As someone who wants to interpret and explain decisions from deep learning models, I like to highlight difficult datasets as a subject for study. My current challenge is Iwana et. al’s “Judging a Book By its Cover”, which introduced a 200k+ image multi-feature dataset of book covers from Amazon. The paper posed a genre classification challenge. The original tasks are very challenging for a convolutional neural network to tackle. My own attempts with a resnet-50 fine-tuned from ImageNet only slightly beat the published top result, with 0.306 top-1 accuracy.
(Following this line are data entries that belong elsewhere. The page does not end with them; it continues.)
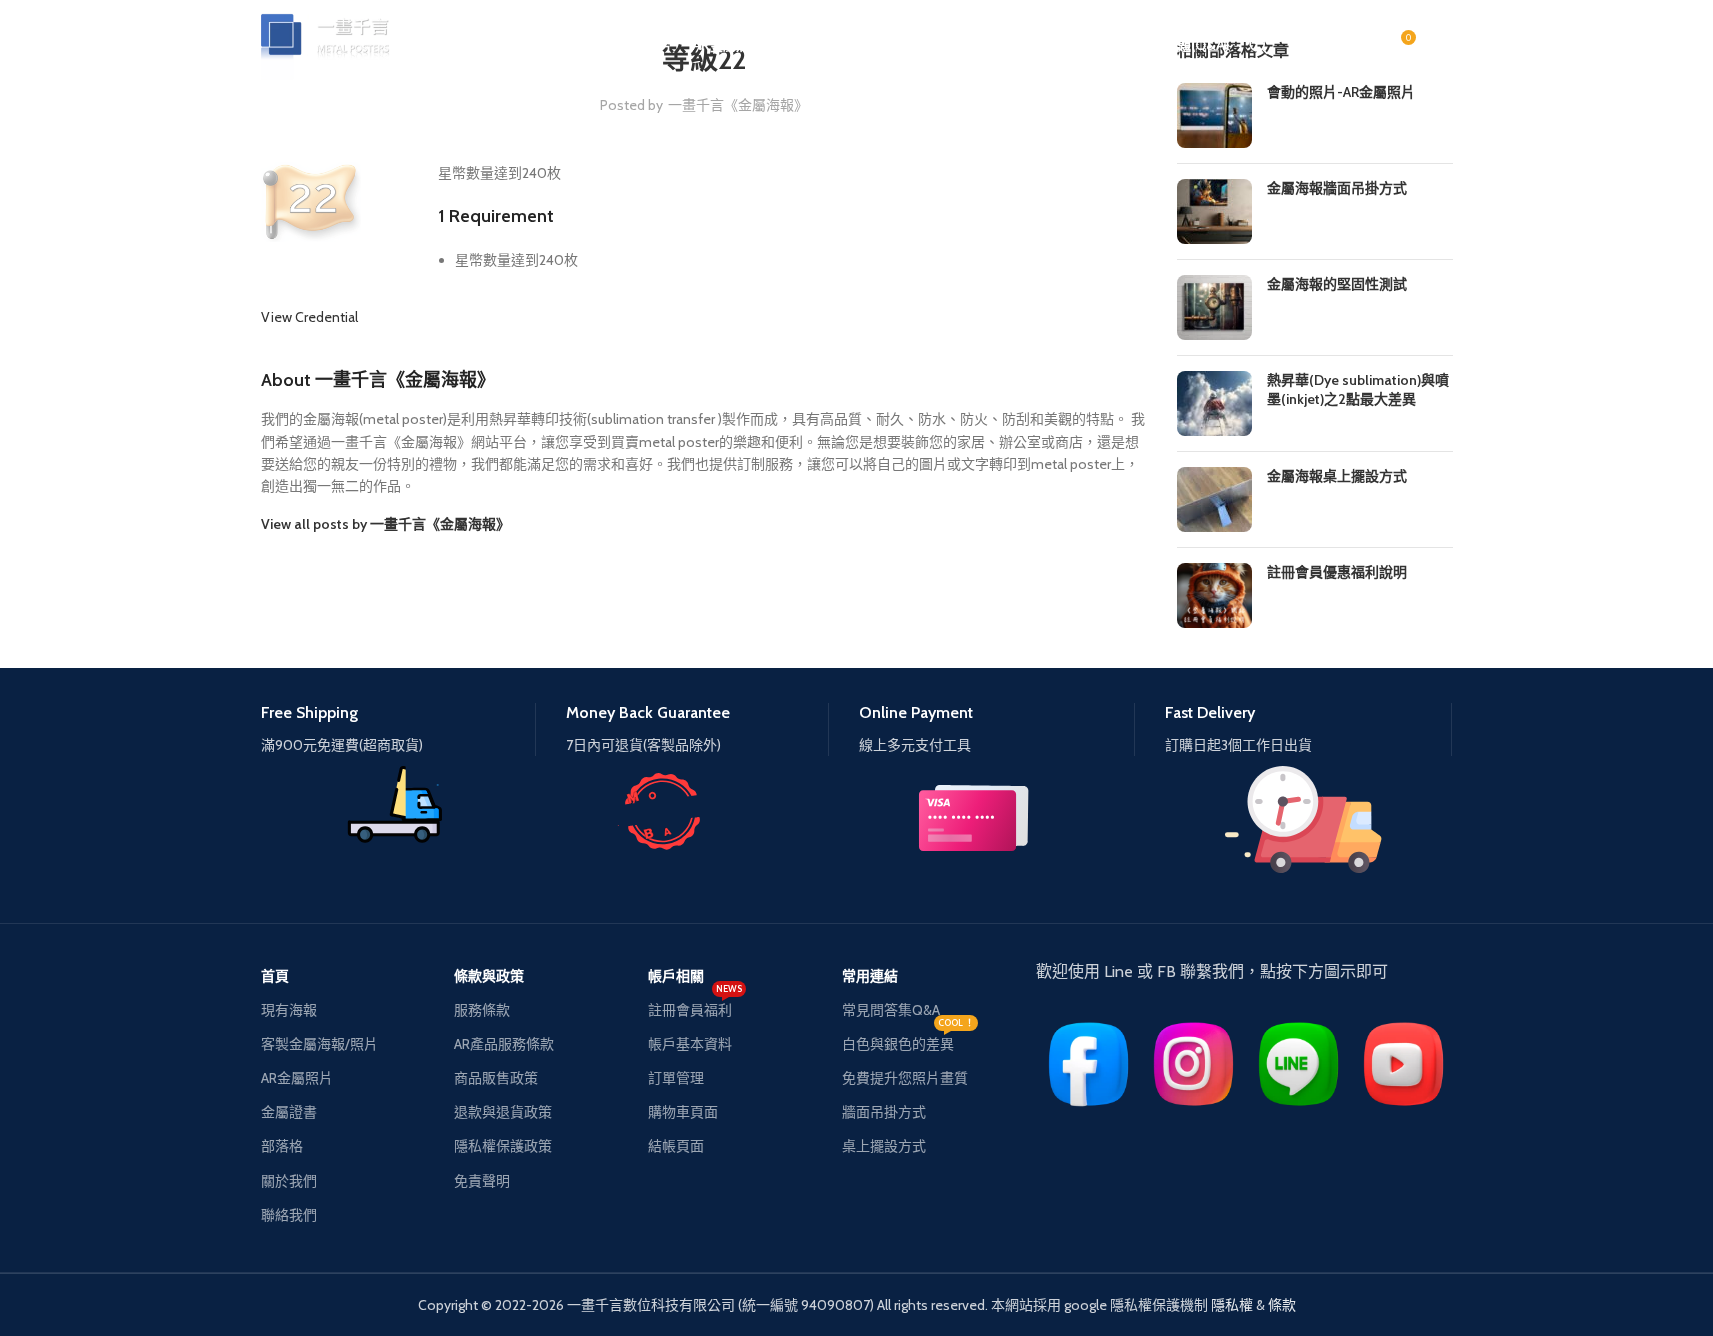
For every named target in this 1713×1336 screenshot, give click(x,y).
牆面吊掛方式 (884, 1112)
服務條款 (482, 1010)
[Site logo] (336, 43)
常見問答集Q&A (891, 1010)
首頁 (275, 976)
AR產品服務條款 (504, 1044)
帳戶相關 (676, 976)
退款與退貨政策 (503, 1112)
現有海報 (289, 1010)
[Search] (1259, 45)
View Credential (309, 317)
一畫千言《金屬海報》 (738, 105)
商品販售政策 (496, 1078)
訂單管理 (676, 1078)
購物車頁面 (683, 1112)
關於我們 (289, 1181)
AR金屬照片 (297, 1078)
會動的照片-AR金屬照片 (1341, 92)
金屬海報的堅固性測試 (1337, 284)
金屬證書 (289, 1112)
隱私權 (1232, 1305)
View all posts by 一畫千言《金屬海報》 (385, 524)
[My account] (1443, 45)
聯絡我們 (289, 1215)
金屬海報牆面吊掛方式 (1337, 188)
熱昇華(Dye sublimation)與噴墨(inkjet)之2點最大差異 (1358, 390)
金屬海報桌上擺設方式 (1337, 476)
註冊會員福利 (695, 1006)
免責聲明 (482, 1181)
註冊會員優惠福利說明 (1337, 572)
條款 (1282, 1305)
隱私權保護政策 (503, 1146)
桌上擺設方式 (884, 1146)
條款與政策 (489, 976)
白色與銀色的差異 (908, 1040)
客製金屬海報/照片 (319, 1044)
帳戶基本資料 (690, 1044)
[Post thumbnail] (1214, 115)
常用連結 (870, 976)
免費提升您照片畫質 (905, 1078)
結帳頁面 (676, 1146)
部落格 (282, 1146)
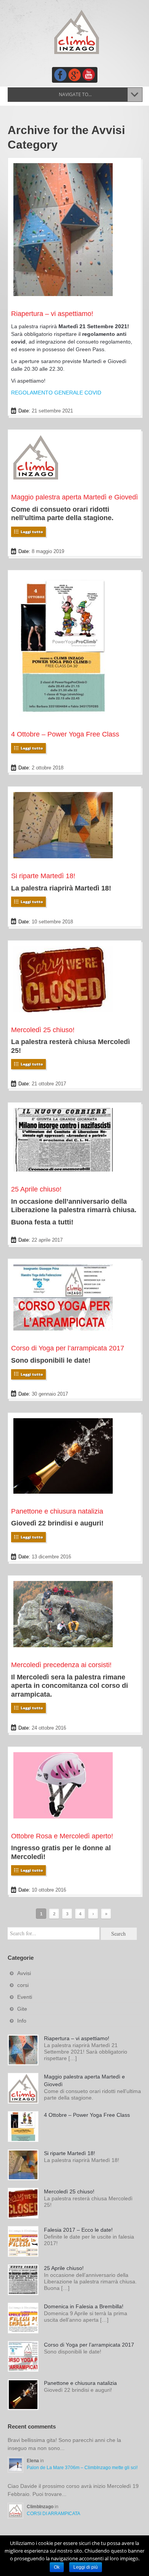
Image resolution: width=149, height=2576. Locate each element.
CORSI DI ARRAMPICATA (53, 2513)
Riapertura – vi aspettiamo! (52, 313)
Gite (22, 2009)
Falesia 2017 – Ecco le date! (78, 2230)
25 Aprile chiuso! (36, 1189)
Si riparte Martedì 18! (43, 876)
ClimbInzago (41, 2506)
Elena (33, 2460)
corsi (23, 1985)
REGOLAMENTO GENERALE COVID (56, 393)
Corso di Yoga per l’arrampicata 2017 (67, 1348)
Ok (57, 2567)
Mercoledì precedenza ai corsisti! (61, 1665)
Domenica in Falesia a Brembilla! (83, 2306)
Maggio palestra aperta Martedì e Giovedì (74, 497)
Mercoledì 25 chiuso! (42, 1030)
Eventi (24, 1997)
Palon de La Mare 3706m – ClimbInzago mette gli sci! (82, 2467)
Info (21, 2021)
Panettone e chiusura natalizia (57, 1511)
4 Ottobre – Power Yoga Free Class (65, 734)
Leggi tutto (32, 531)
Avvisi (24, 1973)
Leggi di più (85, 2567)
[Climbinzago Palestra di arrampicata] (76, 32)
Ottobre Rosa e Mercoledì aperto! (62, 1836)
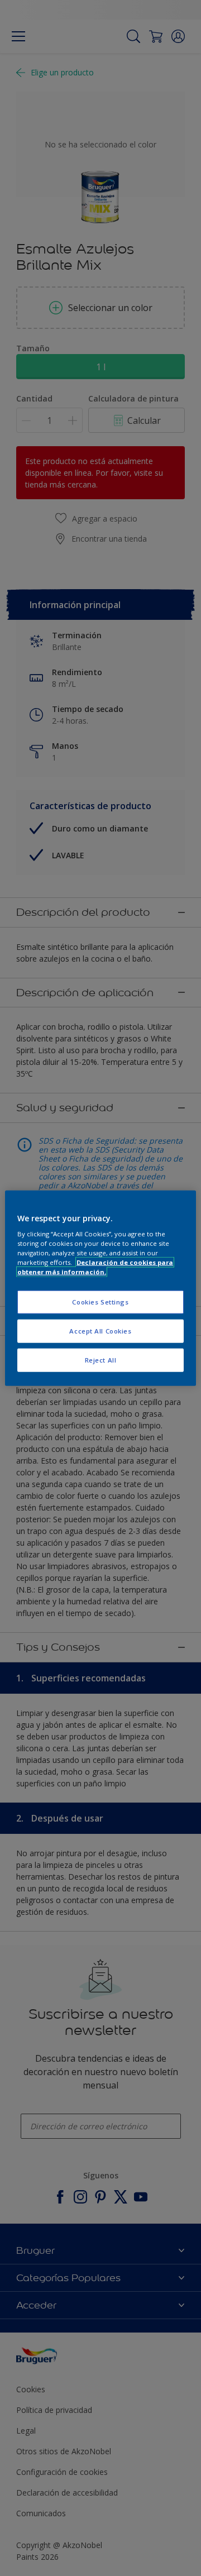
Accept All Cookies (100, 1331)
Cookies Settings (100, 1302)
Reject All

Training procedure was SGD with warm restarts, discriminative fine-tuning, cyclical learning rate decay schedule, progressive image resizing and data augmentation at test time.
This is a T-SNE visualisation of my model’s test set performance on a sample of the dataset:
The spikes represent 30% of the images, with 70% in the centroid, underrepresented for their label. T-SNE ran with perplexity=15.
The visualisation suggests that relying on the convolutional inductive bias only works for a small number of naturalistic covers represented in the dataset (the spikes in the image), but fails to find any genre-unique similarity between most varieties of plain human-designed text, fonts and graphic design. It might also be due to different forms of imbalance in the dataset. This visualisation and theory is worth more exploration. Testing multimodal models with a Text+Vision inductive bias on this dataset might shed some light on this. For example, evaluating and visualising contrastive language-image pretraining (CLIP) in inference mode. The CLIP paper claims that it can do OCR. Can it classify the recognized text as well? Here we would evaluate CLIP’s zero-shot performance based on the task of classifying the text in the book cover image by genre. The task would be: each image would have a question asking "Is this a picture of a <genre>?"
There's an interpretability project here, which would be to visualise multimodal embeddings activated by this task and use that to explain why it works better, if it does. This would be one entry point for work on visualising and explaining large language models because it often feels like visualisation is simpler with multimodal tasks.